§ **What the task requires**: Print the lines below exactly as written, with none missing.

§ **Given records**:
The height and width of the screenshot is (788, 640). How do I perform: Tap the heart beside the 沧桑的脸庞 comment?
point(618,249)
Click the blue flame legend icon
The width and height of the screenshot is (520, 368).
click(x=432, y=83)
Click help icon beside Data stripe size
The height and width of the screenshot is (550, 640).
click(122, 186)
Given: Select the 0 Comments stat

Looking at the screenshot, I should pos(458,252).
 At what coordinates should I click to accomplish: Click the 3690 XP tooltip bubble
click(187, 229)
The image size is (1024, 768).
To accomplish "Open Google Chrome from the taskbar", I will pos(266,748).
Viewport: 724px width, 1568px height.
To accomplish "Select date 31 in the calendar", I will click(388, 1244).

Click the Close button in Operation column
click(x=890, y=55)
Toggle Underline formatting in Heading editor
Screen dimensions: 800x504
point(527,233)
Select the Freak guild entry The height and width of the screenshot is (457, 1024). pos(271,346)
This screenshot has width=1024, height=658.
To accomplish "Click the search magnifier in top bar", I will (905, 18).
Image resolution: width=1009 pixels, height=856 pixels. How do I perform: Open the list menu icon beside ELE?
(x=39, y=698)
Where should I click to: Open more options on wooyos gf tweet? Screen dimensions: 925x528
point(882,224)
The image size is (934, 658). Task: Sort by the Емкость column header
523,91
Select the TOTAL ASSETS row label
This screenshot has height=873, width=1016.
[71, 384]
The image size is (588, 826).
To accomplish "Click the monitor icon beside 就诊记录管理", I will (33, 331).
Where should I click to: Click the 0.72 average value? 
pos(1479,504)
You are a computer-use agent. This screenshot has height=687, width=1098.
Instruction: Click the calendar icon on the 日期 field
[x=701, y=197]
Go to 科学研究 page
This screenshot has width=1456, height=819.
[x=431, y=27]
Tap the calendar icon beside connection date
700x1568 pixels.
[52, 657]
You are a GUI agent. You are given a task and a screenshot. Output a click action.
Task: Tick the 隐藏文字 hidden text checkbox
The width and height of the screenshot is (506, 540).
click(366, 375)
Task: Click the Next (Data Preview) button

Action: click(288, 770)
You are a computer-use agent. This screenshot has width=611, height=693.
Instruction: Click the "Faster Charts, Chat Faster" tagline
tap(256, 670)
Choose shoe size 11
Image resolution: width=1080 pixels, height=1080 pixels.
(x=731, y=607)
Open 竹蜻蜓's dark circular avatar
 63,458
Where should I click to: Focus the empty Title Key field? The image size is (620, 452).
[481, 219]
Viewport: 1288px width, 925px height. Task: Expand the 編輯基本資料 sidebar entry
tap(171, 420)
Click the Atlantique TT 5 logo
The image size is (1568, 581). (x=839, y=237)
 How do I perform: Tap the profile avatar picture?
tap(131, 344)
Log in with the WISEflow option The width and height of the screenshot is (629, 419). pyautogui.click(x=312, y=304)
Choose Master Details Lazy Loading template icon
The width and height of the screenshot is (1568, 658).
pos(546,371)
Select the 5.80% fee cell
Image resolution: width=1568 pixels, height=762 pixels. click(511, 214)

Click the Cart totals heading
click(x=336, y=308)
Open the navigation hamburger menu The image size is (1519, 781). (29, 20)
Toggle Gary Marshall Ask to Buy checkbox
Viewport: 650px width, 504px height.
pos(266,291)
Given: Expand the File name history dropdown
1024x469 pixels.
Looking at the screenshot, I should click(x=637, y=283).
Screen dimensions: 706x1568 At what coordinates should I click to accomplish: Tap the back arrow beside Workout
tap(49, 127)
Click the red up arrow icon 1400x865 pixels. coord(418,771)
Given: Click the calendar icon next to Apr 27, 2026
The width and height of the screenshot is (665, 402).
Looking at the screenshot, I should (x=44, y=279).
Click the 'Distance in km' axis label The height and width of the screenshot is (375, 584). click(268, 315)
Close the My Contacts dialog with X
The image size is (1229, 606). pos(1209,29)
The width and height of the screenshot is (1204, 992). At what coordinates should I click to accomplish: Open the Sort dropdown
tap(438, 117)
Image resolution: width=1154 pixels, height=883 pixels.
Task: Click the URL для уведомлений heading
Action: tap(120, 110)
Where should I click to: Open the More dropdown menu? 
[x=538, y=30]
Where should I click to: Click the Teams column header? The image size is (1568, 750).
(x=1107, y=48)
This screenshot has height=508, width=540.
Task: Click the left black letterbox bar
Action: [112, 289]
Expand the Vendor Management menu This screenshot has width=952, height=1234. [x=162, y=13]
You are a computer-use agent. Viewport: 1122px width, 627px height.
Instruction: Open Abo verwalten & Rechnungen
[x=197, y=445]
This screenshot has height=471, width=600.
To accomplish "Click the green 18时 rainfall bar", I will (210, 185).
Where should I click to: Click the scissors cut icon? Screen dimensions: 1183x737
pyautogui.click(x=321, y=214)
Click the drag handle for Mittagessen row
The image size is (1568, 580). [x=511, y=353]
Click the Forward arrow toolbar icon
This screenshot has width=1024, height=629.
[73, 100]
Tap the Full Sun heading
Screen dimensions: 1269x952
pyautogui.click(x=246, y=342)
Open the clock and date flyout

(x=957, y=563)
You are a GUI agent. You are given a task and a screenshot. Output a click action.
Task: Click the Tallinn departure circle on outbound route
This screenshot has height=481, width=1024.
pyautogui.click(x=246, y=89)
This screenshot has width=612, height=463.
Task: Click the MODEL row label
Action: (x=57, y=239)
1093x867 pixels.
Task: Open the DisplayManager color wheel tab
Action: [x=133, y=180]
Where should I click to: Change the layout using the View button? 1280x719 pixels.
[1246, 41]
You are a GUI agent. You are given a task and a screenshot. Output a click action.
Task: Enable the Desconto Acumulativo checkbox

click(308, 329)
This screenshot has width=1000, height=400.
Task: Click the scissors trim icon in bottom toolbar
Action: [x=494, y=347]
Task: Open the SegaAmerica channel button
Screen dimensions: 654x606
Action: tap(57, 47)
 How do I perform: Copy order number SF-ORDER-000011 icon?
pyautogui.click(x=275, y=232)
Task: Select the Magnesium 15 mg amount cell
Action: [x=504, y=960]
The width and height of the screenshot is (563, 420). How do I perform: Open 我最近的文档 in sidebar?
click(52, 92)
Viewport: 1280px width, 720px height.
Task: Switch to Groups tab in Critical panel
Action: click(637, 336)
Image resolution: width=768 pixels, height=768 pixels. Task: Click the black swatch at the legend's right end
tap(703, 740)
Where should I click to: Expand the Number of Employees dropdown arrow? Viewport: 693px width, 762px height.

§ **Reply**:
The height and width of the screenshot is (788, 640). How do I perform: Tap the heart beside the 沧桑的脸庞 comment?
point(618,249)
Click the blue flame legend icon
The width and height of the screenshot is (520, 368).
click(x=432, y=83)
Click help icon beside Data stripe size
The height and width of the screenshot is (550, 640).
click(122, 186)
Given: Select the 0 Comments stat

Looking at the screenshot, I should pos(458,252).
 At what coordinates should I click to accomplish: Click the 3690 XP tooltip bubble
click(187, 229)
The image size is (1024, 768).
To accomplish "Open Google Chrome from the taskbar", I will pos(266,748).
Viewport: 724px width, 1568px height.
To accomplish "Select date 31 in the calendar", I will click(388, 1244).

Click the Close button in Operation column
click(x=890, y=55)
Toggle Underline formatting in Heading editor
Screen dimensions: 800x504
point(527,233)
Select the Freak guild entry The height and width of the screenshot is (457, 1024). pos(271,346)
This screenshot has width=1024, height=658.
To accomplish "Click the search magnifier in top bar", I will (905, 18).
Image resolution: width=1009 pixels, height=856 pixels. How do I perform: Open the list menu icon beside ELE?
(x=39, y=698)
Where should I click to: Open more options on wooyos gf tweet? Screen dimensions: 925x528
point(882,224)
The image size is (934, 658). Task: Sort by the Емкость column header
523,91
Select the TOTAL ASSETS row label
This screenshot has height=873, width=1016.
[71, 384]
The image size is (588, 826).
To accomplish "Click the monitor icon beside 就诊记录管理", I will (33, 331).
Where should I click to: Click the 0.72 average value? 
pos(1479,504)
You are a computer-use agent. This screenshot has height=687, width=1098.
Instruction: Click the calendar icon on the 日期 field
[x=701, y=197]
Go to 科学研究 page
This screenshot has width=1456, height=819.
[x=431, y=27]
Tap the calendar icon beside connection date
700x1568 pixels.
[52, 657]
You are a GUI agent. You are given a task and a screenshot. Output a click action.
Task: Tick the 隐藏文字 hidden text checkbox
The width and height of the screenshot is (506, 540).
click(366, 375)
Task: Click the Next (Data Preview) button

Action: click(288, 770)
You are a computer-use agent. This screenshot has width=611, height=693.
Instruction: Click the "Faster Charts, Chat Faster" tagline
tap(256, 670)
Choose shoe size 11
Image resolution: width=1080 pixels, height=1080 pixels.
(x=731, y=607)
Open 竹蜻蜓's dark circular avatar
 63,458
Where should I click to: Focus the empty Title Key field? The image size is (620, 452).
[481, 219]
Viewport: 1288px width, 925px height. Task: Expand the 編輯基本資料 sidebar entry
tap(171, 420)
Click the Atlantique TT 5 logo
The image size is (1568, 581). (x=839, y=237)
 How do I perform: Tap the profile avatar picture?
tap(131, 344)
Log in with the WISEflow option The width and height of the screenshot is (629, 419). pyautogui.click(x=312, y=304)
Choose Master Details Lazy Loading template icon
The width and height of the screenshot is (1568, 658).
pos(546,371)
Select the 5.80% fee cell
Image resolution: width=1568 pixels, height=762 pixels. click(511, 214)

Click the Cart totals heading
click(x=336, y=308)
Open the navigation hamburger menu The image size is (1519, 781). (29, 20)
Toggle Gary Marshall Ask to Buy checkbox
Viewport: 650px width, 504px height.
pos(266,291)
Given: Expand the File name history dropdown
1024x469 pixels.
Looking at the screenshot, I should click(x=637, y=283).
Screen dimensions: 706x1568 At what coordinates should I click to accomplish: Tap the back arrow beside Workout
tap(49, 127)
Click the red up arrow icon 1400x865 pixels. coord(418,771)
Given: Click the calendar icon next to Apr 27, 2026
The width and height of the screenshot is (665, 402).
Looking at the screenshot, I should (x=44, y=279).
Click the 'Distance in km' axis label The height and width of the screenshot is (375, 584). click(268, 315)
Close the My Contacts dialog with X
The image size is (1229, 606). pos(1209,29)
The width and height of the screenshot is (1204, 992). At what coordinates should I click to accomplish: Open the Sort dropdown
tap(438, 117)
Image resolution: width=1154 pixels, height=883 pixels.
Task: Click the URL для уведомлений heading
Action: tap(120, 110)
Where should I click to: Open the More dropdown menu? 
[x=538, y=30]
Where should I click to: Click the Teams column header? The image size is (1568, 750).
(x=1107, y=48)
This screenshot has height=508, width=540.
Task: Click the left black letterbox bar
Action: [112, 289]
Expand the Vendor Management menu This screenshot has width=952, height=1234. [x=162, y=13]
You are a computer-use agent. Viewport: 1122px width, 627px height.
Instruction: Open Abo verwalten & Rechnungen
[x=197, y=445]
This screenshot has height=471, width=600.
To accomplish "Click the green 18时 rainfall bar", I will (210, 185).
Where should I click to: Click the scissors cut icon? Screen dimensions: 1183x737
pyautogui.click(x=321, y=214)
Click the drag handle for Mittagessen row
The image size is (1568, 580). [x=511, y=353]
Click the Forward arrow toolbar icon
This screenshot has width=1024, height=629.
[73, 100]
Tap the Full Sun heading
Screen dimensions: 1269x952
pyautogui.click(x=246, y=342)
Open the clock and date flyout

(x=957, y=563)
You are a GUI agent. You are given a task and a screenshot. Output a click action.
Task: Click the Tallinn departure circle on outbound route
This screenshot has height=481, width=1024.
pyautogui.click(x=246, y=89)
This screenshot has width=612, height=463.
Task: Click the MODEL row label
Action: (x=57, y=239)
1093x867 pixels.
Task: Open the DisplayManager color wheel tab
Action: [x=133, y=180]
Where should I click to: Change the layout using the View button? 1280x719 pixels.
[1246, 41]
You are a GUI agent. You are given a task and a screenshot. Output a click action.
Task: Enable the Desconto Acumulativo checkbox

click(308, 329)
This screenshot has width=1000, height=400.
Task: Click the scissors trim icon in bottom toolbar
Action: [x=494, y=347]
Task: Open the SegaAmerica channel button
Screen dimensions: 654x606
Action: tap(57, 47)
 How do I perform: Copy order number SF-ORDER-000011 icon?
pyautogui.click(x=275, y=232)
Task: Select the Magnesium 15 mg amount cell
Action: [x=504, y=960]
The width and height of the screenshot is (563, 420). How do I perform: Open 我最近的文档 in sidebar?
click(52, 92)
Viewport: 1280px width, 720px height.
Task: Switch to Groups tab in Critical panel
Action: click(637, 336)
Image resolution: width=768 pixels, height=768 pixels. Task: Click the black swatch at the legend's right end
tap(703, 740)
Where should I click to: Expand the Number of Employees dropdown arrow? Viewport: 693px width, 762px height.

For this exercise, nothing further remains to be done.